Dans la comédie musicale Broken Wings, écrite par Nadim Naaman et Dana al-Fardan, mise en scène par Bronagh Lagan, sur des orchestrations de Joe Davison, 12 acteurs et 12 musiciens investiront la scène dans une grande diversité de nationalités, comme un hommage au message universel que porte l’œuvre de Gibran.

Aujourd’hui, Nadim Naaman est d’abord fier de se glisser dans la peau de cette immense figure qu’est Gibran, de se produire au Liban face à sa famille libanaise qui ne l’a jamais vu jouer ou chanter. Mais il avoue surtout être chanceux et reconnaissant envers la vie et envers ses parents d’avoir cru en lui et de l’avoir toujours soutenu dans ses choix artistiques, convaincu que le talent ne suffit pas, que la chance doit intervenir, et que vos proches doivent vous soutenir pour vous permettre de prendre votre envol.

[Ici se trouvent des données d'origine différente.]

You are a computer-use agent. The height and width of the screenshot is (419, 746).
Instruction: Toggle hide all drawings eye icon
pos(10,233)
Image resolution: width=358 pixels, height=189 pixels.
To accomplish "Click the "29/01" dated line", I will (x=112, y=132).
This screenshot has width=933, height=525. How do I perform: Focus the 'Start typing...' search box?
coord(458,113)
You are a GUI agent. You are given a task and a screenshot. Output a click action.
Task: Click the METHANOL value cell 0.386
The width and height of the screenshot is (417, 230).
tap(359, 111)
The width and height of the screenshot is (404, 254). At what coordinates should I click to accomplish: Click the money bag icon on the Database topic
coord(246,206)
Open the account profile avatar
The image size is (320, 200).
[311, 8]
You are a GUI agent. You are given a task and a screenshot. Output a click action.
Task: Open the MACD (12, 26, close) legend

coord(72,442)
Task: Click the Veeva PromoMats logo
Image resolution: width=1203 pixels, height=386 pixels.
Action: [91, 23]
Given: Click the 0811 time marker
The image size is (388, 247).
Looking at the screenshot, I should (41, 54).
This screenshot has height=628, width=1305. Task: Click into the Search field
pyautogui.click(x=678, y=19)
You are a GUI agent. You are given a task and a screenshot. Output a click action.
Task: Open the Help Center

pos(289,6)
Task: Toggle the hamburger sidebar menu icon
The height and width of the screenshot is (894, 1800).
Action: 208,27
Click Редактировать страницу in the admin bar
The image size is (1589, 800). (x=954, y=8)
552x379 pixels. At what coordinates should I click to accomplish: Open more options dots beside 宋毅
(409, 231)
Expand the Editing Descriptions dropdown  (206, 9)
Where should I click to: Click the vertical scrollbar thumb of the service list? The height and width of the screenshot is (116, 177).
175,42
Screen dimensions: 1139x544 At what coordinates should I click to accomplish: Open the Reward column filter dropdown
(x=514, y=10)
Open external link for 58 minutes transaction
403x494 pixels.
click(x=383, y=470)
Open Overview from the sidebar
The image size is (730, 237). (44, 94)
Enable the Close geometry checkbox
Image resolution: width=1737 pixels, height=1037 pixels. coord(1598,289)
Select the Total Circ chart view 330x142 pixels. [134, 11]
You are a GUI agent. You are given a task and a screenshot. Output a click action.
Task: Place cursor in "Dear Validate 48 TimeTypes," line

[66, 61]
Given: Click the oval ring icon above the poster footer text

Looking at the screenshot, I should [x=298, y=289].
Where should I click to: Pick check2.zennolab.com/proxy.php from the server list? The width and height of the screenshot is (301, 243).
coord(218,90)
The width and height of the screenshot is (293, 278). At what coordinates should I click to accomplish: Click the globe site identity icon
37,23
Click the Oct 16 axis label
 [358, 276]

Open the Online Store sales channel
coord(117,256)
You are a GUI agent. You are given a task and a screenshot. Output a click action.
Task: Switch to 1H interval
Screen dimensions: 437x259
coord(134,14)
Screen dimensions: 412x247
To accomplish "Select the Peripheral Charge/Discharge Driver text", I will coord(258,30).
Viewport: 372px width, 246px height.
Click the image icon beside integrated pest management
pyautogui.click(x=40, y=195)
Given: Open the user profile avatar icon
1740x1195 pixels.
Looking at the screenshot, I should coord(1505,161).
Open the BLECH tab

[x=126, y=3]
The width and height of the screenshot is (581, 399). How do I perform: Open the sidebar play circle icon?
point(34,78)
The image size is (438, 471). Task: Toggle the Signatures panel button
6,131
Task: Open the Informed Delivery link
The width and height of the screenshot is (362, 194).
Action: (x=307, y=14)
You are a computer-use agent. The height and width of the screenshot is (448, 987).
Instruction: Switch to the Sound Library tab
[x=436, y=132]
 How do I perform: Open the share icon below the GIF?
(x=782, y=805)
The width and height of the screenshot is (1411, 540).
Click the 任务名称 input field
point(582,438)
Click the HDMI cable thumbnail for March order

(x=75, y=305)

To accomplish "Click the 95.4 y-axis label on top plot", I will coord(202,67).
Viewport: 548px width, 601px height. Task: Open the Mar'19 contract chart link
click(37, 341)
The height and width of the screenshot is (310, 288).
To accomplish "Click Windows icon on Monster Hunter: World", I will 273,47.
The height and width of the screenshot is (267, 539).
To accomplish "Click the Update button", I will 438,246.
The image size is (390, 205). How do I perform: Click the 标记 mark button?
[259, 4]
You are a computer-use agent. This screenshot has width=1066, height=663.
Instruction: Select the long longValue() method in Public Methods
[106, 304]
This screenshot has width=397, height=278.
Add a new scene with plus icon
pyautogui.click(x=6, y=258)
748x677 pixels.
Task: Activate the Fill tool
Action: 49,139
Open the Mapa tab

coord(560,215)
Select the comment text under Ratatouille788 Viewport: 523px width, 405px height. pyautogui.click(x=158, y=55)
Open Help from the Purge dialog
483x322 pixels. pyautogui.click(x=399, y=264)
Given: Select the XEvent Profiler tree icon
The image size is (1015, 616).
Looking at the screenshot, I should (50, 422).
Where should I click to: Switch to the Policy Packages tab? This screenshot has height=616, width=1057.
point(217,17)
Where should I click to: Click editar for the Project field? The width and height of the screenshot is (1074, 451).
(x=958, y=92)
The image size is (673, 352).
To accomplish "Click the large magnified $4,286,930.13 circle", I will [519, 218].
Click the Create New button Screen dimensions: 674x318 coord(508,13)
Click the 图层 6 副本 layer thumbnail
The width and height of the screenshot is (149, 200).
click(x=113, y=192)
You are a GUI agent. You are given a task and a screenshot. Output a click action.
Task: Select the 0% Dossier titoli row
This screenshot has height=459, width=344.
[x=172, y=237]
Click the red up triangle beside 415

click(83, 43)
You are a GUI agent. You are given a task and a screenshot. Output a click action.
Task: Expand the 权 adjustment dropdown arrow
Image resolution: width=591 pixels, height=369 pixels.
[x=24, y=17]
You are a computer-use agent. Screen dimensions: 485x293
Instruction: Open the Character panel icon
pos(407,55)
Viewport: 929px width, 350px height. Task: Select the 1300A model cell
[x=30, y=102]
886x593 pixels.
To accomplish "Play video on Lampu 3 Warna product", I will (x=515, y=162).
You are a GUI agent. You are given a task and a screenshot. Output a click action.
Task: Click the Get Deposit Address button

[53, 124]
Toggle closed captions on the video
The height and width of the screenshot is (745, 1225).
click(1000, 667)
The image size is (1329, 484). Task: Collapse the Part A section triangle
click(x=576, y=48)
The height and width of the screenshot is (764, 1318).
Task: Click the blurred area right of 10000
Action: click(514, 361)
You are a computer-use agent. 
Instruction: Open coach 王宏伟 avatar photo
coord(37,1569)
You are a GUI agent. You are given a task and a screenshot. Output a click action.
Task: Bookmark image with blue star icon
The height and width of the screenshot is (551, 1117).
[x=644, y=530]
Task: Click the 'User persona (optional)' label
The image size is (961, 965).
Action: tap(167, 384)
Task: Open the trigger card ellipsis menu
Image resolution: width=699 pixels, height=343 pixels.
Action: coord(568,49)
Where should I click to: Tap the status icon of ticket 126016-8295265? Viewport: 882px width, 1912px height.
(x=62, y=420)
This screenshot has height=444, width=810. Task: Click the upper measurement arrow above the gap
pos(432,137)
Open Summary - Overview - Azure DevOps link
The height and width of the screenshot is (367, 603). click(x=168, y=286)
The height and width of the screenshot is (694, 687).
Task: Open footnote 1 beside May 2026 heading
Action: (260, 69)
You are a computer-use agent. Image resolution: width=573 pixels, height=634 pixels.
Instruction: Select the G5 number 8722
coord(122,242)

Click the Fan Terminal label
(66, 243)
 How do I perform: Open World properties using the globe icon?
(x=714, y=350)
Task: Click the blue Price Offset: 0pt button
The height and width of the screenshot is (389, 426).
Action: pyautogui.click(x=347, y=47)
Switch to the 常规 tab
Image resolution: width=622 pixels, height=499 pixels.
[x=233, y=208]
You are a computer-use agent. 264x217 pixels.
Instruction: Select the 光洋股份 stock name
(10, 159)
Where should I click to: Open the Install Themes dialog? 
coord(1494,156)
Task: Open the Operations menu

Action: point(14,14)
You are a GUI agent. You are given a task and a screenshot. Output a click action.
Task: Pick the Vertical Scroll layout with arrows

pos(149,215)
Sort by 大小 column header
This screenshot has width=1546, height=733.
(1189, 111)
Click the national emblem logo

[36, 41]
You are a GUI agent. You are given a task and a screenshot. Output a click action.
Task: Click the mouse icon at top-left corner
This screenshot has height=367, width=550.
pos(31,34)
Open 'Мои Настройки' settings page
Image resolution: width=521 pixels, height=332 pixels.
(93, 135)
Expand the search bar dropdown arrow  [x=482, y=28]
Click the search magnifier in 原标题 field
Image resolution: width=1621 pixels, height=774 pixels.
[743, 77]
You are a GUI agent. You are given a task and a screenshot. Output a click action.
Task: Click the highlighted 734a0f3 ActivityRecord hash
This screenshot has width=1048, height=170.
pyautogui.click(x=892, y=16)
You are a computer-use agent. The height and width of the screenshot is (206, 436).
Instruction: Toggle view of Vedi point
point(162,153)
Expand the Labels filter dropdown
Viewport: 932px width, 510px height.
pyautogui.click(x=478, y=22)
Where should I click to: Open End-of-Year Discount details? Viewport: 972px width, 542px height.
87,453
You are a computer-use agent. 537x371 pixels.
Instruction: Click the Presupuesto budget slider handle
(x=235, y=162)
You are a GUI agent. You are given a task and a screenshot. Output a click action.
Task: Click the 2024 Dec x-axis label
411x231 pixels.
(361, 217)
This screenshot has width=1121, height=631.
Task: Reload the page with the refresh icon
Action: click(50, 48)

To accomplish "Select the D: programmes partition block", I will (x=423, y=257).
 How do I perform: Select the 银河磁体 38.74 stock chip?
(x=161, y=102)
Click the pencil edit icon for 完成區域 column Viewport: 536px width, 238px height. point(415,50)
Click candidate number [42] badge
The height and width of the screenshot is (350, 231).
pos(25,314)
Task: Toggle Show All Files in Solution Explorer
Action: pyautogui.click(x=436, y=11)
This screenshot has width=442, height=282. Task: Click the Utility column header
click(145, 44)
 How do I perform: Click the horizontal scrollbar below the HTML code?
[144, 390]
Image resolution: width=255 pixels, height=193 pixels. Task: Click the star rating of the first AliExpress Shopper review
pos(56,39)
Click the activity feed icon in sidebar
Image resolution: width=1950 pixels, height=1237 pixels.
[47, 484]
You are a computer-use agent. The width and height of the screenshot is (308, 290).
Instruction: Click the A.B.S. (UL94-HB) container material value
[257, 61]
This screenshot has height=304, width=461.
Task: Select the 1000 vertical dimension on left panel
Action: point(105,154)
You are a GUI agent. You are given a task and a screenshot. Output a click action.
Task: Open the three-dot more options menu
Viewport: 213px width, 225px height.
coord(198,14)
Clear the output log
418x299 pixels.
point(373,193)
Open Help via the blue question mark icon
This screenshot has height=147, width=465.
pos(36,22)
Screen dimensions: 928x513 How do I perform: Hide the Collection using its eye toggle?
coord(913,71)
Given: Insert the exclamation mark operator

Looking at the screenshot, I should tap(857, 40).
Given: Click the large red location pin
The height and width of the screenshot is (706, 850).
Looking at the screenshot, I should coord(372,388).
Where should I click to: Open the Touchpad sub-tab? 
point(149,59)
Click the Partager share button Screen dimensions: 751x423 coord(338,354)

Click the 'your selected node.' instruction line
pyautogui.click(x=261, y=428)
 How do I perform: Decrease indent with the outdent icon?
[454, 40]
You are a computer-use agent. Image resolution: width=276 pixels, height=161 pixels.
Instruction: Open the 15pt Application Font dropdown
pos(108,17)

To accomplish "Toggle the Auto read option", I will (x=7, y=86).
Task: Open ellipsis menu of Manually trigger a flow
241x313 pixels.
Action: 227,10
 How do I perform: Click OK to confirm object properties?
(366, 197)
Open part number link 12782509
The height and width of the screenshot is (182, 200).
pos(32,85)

Elles peuvent être en cire, en plume ou en papier, elles peuvent vous porter ou se briser, mais ce soir, elles sont définitivement des ailes de désir, celui de faire revivre Gibran Khalil Gibran dans un moment d’union que Nadim Naaman va offrir à Beiteddine. Un site plus que parfait à ses yeux.

*Les 24, 25 et 26 juillet au palais de Beiteddine.